• Written instruction: Please reproduce every line of the records below, requests included, adding 142 to each coordinate in the answers. Leave the pictures out.

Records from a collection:
====

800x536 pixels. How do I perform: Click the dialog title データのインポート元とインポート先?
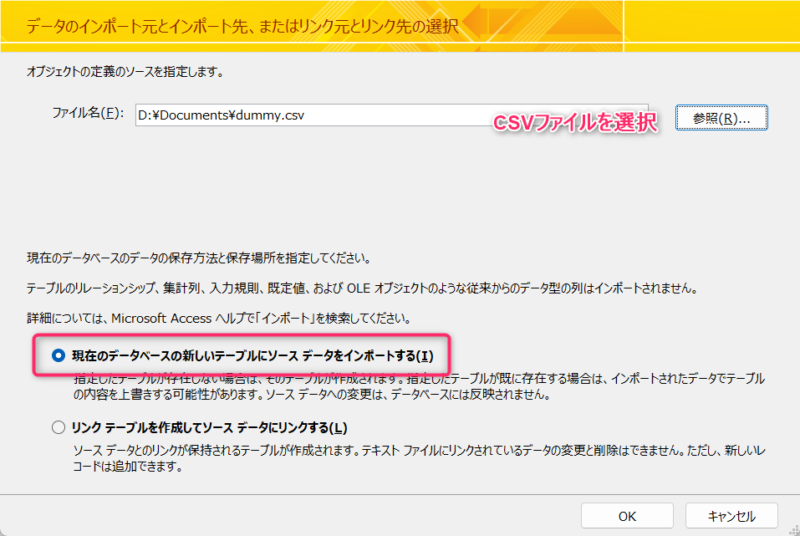tap(242, 26)
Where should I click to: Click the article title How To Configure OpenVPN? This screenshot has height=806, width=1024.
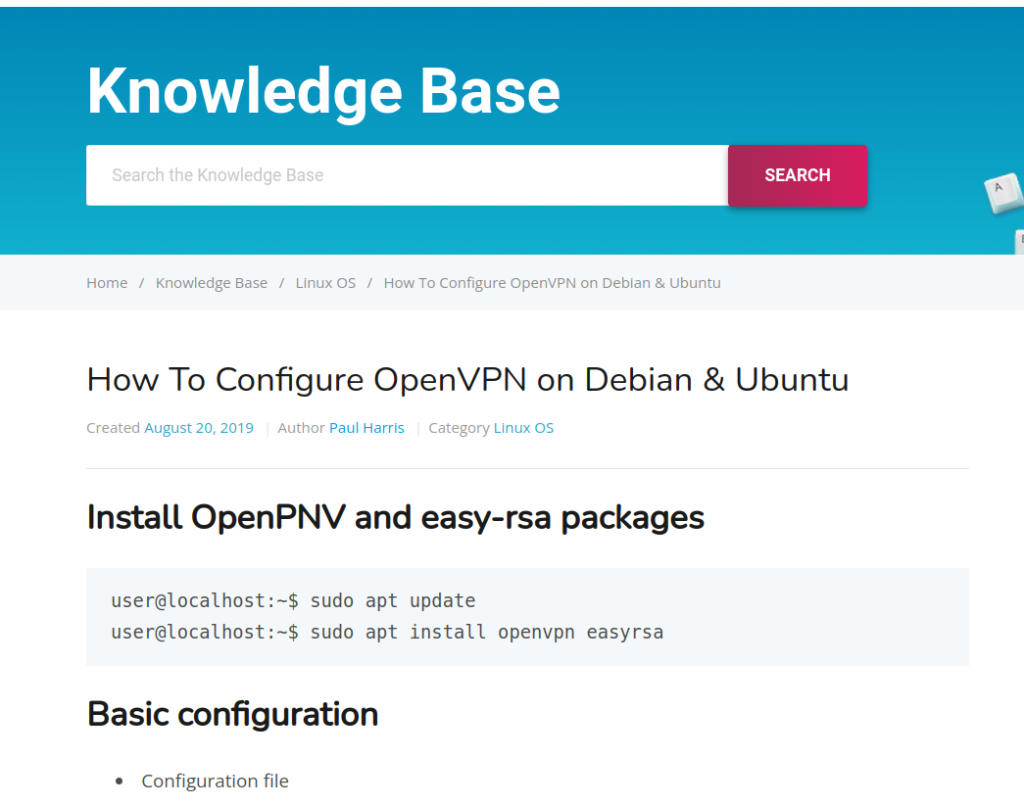tap(468, 379)
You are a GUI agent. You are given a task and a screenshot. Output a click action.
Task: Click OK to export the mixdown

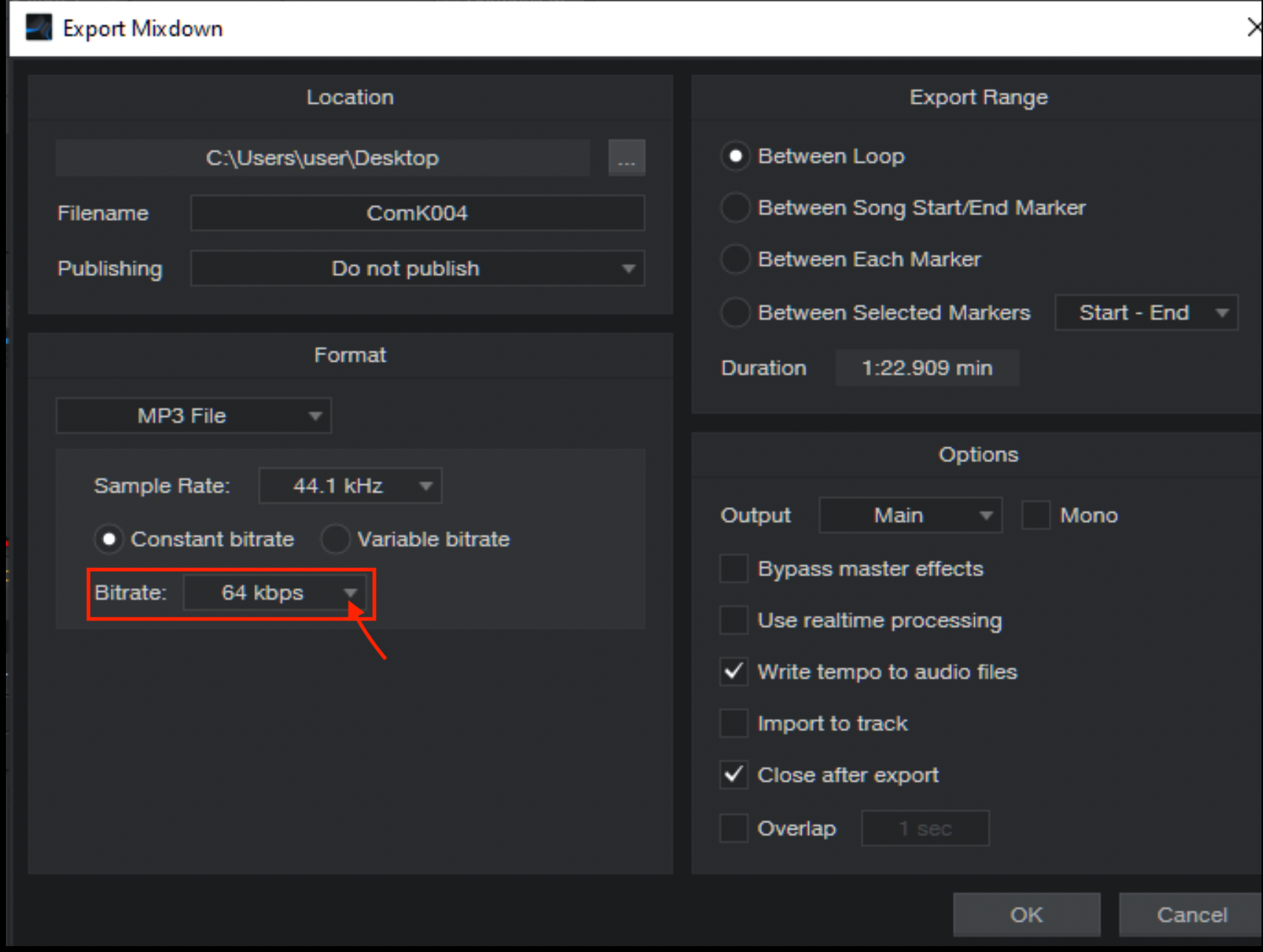point(1026,914)
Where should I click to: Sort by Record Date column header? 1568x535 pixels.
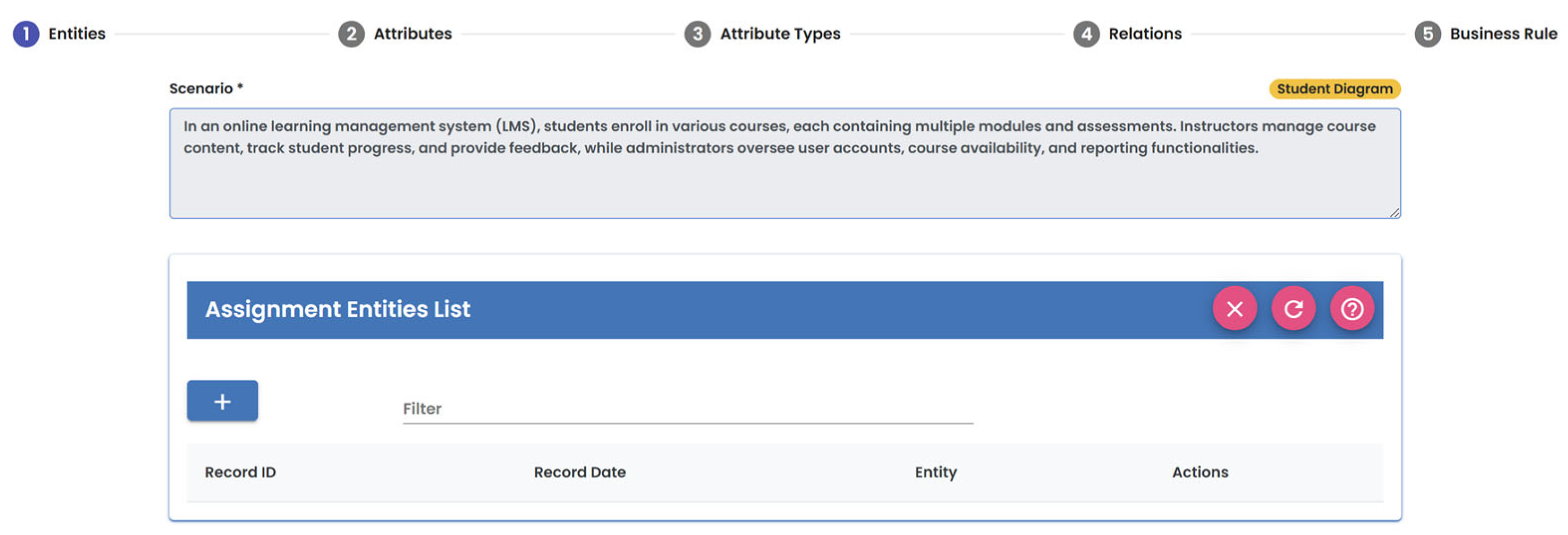[580, 472]
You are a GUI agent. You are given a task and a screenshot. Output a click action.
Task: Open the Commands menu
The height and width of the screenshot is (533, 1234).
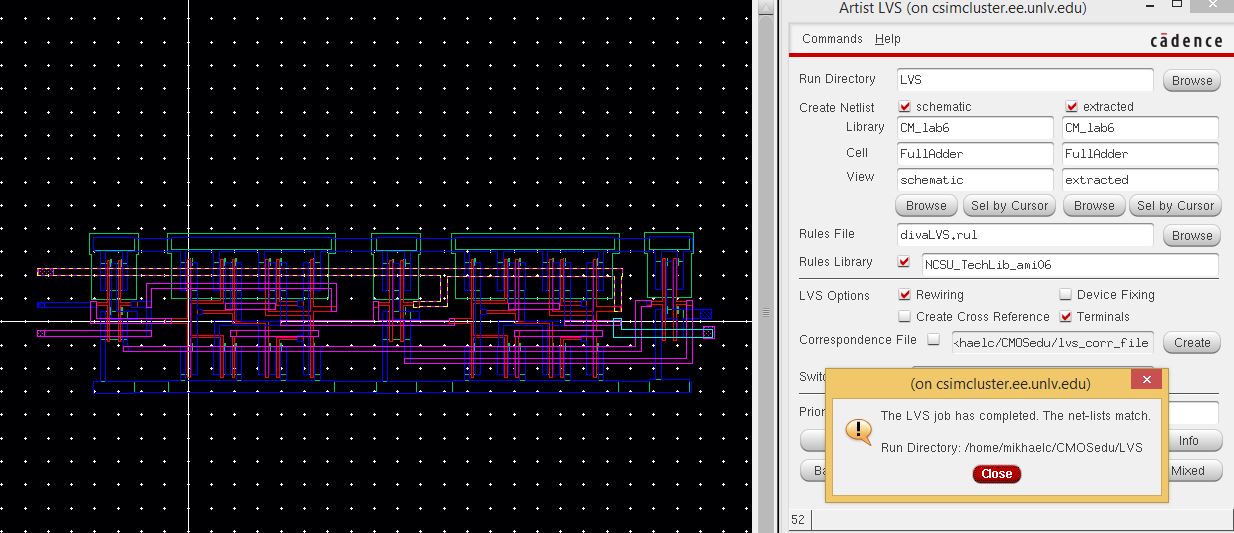(x=832, y=39)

====

• Written reply:
800x536 pixels. How do I perform: Click the dialog title データのインポート元とインポート先?
tap(384, 168)
Where should I click to: Click the article title How To Configure OpenVPN? This screenshot has height=806, width=1024.
tap(610, 521)
You are a GUI agent. You are given a task and a screenshot. Output a click action.
Task: Click OK to export the mixdown

point(1168,1056)
Where should I click to: Sort by Record Date column header? 1568x535 pixels.
[722, 614]
You are a GUI agent. You are given a task and a screenshot. Output a click action.
Task: Open the Commands menu
The height and width of the screenshot is (533, 1234).
(x=974, y=181)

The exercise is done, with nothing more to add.